CONSIGNA A - Según el fragmento sobre las dos Coreas, ¿qué día lanzó Pyongyang el ataque sorpresa contra su vecino sureño?

FRAGMENTO PROPORCIONADO -
Tres años después, el 15 de agosto y el 9 de septiembre de 1948, respectivamente, las dos Coreas proclamaron su existencia como países independientes, pero ninguna reconoció en su nombre oficial aquella separación peninsular. El Norte no iba a ser Corea del Norte, sino la República Popular Democrática de Corea; el Sur no iba a ser Corea del Sur, sino la República de Corea. Eran subterfugios diplomáticos de rutina; en el terreno, era inocultable que al viejo fantasma del imperialismo se había sumado la nueva realidad de la división.

Solo faltaba un ingrediente para completar la fórmula que iba a definir la identidad norcoreana durante los siguientes setenta años, amenazada, resistente y hostil a la presencia extranjera: una guerra. Casi de inmediato, en su afán por inventar una nación, Kim Il Sung empezó a pensar en la reunificación bélica de las dos Coreas; si hasta ese momento los desvaríos ajenos habían dibujado caprichosamente el mapa de Corea del Norte, ahora era el turno de poner en escena los propios. Stalin aprobó esos planes a mediados de 1950 y en la mañana del domingo 25 de junio, con el respaldo ideológico y material de Moscú, Pyongyang lanzó un ataque sorpresa contra su vecino sureño. Tres días después las fuerzas comunistas tomaron Seúl y dos meses más tarde ganaron el control del 90% de la península. Había empezado la Guerra de Corea.

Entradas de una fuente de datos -
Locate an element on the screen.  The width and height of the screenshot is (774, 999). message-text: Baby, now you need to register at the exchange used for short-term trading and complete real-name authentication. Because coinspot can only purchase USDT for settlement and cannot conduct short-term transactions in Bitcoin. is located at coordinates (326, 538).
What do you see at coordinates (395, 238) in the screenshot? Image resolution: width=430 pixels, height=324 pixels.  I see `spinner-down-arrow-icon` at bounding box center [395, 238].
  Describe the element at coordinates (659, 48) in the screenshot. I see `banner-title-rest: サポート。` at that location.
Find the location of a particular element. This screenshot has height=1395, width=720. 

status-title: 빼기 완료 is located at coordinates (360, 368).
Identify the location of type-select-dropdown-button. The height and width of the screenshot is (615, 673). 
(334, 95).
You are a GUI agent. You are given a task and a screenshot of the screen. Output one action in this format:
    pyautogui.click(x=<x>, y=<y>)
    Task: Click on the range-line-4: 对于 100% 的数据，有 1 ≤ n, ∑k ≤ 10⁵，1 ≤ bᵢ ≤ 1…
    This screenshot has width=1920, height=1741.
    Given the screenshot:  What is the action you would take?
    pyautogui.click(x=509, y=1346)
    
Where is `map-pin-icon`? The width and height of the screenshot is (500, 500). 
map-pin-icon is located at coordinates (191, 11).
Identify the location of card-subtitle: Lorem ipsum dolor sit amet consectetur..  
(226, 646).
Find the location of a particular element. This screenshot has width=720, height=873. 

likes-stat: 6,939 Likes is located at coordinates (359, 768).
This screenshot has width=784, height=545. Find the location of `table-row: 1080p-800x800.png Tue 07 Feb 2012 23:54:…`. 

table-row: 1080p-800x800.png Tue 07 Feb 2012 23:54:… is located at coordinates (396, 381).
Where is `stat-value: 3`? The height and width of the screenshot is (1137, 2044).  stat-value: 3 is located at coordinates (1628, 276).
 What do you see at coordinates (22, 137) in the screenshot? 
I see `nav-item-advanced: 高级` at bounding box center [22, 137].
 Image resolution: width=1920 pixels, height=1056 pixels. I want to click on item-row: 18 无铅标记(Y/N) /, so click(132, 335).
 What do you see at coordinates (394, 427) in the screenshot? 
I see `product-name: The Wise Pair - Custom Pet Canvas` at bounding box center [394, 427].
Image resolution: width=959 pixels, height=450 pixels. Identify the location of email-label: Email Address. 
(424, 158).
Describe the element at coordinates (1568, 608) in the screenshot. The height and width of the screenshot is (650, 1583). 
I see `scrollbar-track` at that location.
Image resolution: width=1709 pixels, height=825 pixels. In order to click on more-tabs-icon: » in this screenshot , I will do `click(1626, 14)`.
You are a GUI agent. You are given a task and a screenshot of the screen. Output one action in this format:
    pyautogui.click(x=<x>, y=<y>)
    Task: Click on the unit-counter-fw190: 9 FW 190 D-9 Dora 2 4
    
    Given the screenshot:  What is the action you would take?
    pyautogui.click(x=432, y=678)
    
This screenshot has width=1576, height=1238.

CONSIGNA B - Por favor, vuelve a escribir sin cambios las entradas desde la línea que contiene "What do you see at coordinates (22, 137)" hasta la línea que contiene "center [394, 427].", ambas incluidas.

RESPUESTA FINAL A - En la mañana del domingo 25 de junio de 1950.

RESPUESTA FINAL B -
 What do you see at coordinates (22, 137) in the screenshot? 
I see `nav-item-advanced: 高级` at bounding box center [22, 137].
 Image resolution: width=1920 pixels, height=1056 pixels. I want to click on item-row: 18 无铅标记(Y/N) /, so click(132, 335).
 What do you see at coordinates (394, 427) in the screenshot? 
I see `product-name: The Wise Pair - Custom Pet Canvas` at bounding box center [394, 427].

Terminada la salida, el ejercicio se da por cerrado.